● Work instructions: Find every line in the records below that holds the word "will", and copy each one.

---------- Source material

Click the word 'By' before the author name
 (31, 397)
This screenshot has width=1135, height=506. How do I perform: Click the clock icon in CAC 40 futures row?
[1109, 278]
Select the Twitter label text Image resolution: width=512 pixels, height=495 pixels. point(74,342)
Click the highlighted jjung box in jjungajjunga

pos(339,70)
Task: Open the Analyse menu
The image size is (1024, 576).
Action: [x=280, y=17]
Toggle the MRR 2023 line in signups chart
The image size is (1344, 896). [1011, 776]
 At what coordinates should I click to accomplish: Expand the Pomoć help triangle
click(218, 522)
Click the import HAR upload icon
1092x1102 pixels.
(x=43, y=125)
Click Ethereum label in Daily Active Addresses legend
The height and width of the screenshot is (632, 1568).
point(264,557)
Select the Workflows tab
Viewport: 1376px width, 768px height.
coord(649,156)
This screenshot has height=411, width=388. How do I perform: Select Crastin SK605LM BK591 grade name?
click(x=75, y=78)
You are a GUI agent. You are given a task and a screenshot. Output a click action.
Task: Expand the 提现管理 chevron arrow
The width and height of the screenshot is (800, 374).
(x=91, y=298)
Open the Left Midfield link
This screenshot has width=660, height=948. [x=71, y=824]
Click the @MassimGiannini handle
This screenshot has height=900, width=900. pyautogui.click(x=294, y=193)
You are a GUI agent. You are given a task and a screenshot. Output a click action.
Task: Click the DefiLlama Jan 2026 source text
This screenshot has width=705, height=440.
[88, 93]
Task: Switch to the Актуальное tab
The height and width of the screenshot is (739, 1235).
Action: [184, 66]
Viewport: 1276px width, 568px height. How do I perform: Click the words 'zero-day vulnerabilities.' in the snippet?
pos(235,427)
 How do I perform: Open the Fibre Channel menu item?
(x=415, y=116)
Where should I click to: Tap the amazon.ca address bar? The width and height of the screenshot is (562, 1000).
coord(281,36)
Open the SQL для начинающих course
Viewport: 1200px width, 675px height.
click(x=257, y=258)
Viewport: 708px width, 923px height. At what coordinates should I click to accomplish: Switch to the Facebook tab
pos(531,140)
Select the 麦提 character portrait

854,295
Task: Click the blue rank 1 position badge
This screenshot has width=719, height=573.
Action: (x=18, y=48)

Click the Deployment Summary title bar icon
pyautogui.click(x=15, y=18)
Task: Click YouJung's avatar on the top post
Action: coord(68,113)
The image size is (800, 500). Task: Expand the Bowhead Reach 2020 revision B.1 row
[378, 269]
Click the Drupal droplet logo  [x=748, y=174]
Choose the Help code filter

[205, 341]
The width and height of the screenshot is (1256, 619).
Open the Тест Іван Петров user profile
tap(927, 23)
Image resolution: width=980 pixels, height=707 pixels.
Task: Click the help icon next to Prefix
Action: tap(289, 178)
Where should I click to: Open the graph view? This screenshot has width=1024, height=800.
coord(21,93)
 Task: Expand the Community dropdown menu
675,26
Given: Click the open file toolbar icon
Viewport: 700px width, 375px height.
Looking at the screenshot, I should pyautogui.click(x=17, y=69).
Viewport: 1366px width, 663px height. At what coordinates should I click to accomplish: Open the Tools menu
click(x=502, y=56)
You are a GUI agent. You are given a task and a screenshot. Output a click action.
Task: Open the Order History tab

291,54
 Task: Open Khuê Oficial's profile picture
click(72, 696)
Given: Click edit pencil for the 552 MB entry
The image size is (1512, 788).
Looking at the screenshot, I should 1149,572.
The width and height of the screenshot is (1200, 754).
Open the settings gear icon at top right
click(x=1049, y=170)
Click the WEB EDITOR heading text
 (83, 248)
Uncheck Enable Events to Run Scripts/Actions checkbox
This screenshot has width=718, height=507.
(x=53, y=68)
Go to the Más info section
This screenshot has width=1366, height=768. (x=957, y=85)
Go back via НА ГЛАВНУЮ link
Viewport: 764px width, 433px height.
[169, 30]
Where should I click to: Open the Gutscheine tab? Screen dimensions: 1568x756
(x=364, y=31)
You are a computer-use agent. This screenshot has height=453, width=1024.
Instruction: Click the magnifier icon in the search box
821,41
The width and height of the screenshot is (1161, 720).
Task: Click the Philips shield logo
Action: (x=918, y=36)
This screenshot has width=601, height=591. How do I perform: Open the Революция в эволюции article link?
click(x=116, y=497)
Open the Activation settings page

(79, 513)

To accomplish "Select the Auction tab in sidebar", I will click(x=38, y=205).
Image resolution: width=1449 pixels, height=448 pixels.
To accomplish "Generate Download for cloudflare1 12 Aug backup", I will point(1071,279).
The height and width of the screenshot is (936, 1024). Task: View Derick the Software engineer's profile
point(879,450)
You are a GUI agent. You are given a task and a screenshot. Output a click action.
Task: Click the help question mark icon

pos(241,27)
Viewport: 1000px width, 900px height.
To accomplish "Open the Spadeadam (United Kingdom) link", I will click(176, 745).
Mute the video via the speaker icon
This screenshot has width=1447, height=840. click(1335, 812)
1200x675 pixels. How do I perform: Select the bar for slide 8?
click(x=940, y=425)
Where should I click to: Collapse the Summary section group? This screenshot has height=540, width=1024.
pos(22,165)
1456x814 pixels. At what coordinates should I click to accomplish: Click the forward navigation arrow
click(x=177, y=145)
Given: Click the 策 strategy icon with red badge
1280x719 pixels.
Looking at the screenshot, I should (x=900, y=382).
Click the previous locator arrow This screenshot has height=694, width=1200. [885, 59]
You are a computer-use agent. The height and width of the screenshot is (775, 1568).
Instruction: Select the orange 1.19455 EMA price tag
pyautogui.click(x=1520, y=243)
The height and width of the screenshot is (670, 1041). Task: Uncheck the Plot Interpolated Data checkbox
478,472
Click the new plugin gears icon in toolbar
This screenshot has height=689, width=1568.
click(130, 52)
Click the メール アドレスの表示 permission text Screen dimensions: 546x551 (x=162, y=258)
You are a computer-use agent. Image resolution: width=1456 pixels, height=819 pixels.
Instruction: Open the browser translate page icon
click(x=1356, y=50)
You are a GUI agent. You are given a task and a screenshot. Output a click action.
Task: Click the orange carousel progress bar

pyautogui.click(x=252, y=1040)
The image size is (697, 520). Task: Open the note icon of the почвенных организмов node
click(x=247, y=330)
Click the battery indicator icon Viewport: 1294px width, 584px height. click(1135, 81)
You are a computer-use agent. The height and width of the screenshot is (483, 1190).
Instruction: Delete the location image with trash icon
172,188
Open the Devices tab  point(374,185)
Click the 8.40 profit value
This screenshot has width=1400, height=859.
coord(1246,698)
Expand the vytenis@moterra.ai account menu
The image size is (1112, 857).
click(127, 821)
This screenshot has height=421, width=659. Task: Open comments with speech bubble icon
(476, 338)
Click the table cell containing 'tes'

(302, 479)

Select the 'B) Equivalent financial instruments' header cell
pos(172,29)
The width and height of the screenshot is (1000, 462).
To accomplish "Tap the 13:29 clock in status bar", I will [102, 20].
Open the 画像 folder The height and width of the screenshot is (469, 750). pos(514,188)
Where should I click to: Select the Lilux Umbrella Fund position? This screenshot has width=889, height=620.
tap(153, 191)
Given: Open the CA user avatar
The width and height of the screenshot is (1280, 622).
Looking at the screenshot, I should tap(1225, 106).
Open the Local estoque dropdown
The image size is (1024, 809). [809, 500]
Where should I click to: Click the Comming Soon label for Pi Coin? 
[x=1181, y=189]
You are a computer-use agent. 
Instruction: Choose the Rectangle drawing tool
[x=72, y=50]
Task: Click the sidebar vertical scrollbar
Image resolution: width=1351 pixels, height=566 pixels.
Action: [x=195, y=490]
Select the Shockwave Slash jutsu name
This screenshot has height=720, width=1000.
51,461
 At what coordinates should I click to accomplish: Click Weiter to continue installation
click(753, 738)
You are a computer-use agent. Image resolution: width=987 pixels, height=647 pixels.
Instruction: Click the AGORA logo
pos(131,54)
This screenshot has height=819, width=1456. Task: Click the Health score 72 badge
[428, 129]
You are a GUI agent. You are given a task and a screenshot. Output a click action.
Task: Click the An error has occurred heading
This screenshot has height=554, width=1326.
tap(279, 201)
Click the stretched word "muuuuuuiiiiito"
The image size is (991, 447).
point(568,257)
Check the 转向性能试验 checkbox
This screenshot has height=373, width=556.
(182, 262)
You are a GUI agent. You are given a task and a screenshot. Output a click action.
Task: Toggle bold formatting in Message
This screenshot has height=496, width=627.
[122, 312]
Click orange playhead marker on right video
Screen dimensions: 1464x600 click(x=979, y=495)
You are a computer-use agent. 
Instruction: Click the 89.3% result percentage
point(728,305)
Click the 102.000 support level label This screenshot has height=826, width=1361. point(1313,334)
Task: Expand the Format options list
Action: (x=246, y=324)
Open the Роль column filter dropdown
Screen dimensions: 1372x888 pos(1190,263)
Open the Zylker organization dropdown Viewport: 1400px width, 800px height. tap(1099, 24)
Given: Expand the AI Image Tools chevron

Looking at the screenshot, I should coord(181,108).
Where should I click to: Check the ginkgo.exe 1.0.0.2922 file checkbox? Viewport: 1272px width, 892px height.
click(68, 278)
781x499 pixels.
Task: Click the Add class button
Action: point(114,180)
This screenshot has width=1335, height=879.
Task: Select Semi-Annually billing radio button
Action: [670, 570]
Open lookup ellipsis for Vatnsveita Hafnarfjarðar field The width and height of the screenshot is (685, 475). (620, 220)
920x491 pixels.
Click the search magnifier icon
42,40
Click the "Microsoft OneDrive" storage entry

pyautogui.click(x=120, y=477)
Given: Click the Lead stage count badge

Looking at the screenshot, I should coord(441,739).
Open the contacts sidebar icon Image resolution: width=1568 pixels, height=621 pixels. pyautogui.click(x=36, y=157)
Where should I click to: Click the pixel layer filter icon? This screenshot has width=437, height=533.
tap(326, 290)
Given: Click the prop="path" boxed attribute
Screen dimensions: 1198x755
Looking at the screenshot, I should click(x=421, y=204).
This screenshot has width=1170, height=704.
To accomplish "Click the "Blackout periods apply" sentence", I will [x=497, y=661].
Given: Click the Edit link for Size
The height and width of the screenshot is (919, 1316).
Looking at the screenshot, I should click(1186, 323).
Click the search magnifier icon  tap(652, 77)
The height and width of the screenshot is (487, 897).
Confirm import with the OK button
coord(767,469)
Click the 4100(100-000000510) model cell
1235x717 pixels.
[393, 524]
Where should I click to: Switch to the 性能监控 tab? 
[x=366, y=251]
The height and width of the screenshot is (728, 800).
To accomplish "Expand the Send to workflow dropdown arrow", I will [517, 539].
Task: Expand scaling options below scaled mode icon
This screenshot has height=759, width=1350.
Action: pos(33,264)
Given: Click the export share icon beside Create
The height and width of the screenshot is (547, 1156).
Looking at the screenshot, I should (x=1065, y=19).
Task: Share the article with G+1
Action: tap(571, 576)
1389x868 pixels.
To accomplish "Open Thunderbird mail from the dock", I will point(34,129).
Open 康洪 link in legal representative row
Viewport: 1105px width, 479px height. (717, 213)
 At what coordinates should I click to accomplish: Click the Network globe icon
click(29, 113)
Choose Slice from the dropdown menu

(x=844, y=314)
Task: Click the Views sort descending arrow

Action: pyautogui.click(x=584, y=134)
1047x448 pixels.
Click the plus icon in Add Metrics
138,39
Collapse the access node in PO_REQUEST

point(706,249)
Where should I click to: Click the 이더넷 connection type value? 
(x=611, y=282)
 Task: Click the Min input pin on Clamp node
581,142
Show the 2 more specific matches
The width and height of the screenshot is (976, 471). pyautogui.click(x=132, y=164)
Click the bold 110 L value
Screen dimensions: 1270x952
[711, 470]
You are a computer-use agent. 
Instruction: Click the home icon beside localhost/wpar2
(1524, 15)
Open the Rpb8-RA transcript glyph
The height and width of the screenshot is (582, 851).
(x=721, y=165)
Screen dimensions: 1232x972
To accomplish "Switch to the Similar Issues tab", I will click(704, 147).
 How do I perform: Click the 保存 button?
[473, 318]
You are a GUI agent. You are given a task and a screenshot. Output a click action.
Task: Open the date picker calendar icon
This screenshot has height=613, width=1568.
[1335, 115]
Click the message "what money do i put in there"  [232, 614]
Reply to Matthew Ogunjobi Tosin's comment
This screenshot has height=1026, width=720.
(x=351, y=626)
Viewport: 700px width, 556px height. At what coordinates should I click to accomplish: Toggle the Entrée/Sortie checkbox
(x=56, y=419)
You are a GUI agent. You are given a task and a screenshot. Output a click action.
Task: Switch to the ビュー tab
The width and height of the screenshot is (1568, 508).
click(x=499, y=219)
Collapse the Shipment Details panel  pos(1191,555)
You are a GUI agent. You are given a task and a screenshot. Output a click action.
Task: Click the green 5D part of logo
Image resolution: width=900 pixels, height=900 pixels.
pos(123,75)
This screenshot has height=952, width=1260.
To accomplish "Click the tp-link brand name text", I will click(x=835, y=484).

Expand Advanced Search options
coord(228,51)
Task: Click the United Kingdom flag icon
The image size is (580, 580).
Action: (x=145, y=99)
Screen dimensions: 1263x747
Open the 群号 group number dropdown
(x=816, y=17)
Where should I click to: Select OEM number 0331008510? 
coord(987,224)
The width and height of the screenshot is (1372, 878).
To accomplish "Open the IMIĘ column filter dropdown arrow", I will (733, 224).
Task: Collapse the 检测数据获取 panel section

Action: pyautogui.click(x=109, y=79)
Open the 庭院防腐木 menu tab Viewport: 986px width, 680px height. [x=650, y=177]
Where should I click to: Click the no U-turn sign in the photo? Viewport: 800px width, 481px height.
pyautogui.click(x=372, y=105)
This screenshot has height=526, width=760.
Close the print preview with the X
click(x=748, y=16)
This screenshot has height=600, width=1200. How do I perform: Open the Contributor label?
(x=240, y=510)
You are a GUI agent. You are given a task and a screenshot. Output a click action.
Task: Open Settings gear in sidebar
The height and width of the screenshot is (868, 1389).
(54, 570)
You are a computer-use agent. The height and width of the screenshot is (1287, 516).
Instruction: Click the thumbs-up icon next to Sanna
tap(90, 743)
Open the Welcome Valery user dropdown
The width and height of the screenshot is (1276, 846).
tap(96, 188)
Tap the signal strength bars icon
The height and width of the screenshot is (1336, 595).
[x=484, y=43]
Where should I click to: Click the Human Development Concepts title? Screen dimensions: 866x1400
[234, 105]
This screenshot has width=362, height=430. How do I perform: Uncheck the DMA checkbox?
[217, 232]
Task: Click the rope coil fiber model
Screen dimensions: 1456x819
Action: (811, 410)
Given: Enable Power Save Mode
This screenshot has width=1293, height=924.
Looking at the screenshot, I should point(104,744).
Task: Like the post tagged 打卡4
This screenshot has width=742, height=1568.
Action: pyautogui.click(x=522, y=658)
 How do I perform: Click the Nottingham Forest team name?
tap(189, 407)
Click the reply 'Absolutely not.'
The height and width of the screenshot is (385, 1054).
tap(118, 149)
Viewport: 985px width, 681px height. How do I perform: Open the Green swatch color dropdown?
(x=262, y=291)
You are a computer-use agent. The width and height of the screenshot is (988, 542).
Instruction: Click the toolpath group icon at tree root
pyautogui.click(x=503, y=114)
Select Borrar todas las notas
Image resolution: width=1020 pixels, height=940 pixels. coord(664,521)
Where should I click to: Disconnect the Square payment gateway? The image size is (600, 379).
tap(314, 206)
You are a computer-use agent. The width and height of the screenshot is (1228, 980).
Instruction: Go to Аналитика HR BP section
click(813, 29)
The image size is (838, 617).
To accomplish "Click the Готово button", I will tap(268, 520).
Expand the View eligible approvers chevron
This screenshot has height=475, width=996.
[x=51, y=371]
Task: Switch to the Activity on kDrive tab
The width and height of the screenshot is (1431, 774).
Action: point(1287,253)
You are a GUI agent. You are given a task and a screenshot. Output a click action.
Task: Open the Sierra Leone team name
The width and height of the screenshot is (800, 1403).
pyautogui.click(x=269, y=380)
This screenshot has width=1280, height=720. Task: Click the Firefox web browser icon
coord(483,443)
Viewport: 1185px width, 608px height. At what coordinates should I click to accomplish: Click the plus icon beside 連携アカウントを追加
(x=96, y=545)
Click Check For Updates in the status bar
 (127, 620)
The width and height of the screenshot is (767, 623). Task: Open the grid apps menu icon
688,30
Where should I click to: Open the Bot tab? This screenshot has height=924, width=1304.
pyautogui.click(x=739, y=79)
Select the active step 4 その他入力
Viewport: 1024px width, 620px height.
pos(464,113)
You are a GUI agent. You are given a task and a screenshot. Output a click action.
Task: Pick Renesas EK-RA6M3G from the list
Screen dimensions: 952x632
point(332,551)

--------------------

● Exercise solution:
To accomplish "Select the Auction tab in sidebar", I will click(x=38, y=205).
To accomplish "Generate Download for cloudflare1 12 Aug backup", I will point(1071,279).
To accomplish "Open the Spadeadam (United Kingdom) link", I will click(176, 745).
To accomplish "Tap the 13:29 clock in status bar", I will [102, 20].
To accomplish "Click the "Blackout periods apply" sentence", I will [x=497, y=661].
To accomplish "Expand the Send to workflow dropdown arrow", I will [517, 539].
To accomplish "Open Thunderbird mail from the dock", I will point(34,129).
To accomplish "Switch to the Similar Issues tab", I will click(704, 147).
To accomplish "Click the tp-link brand name text", I will click(x=835, y=484).
To accomplish "Open the IMIĘ column filter dropdown arrow", I will (733, 224).
To accomplish "Click the Готово button", I will tap(268, 520).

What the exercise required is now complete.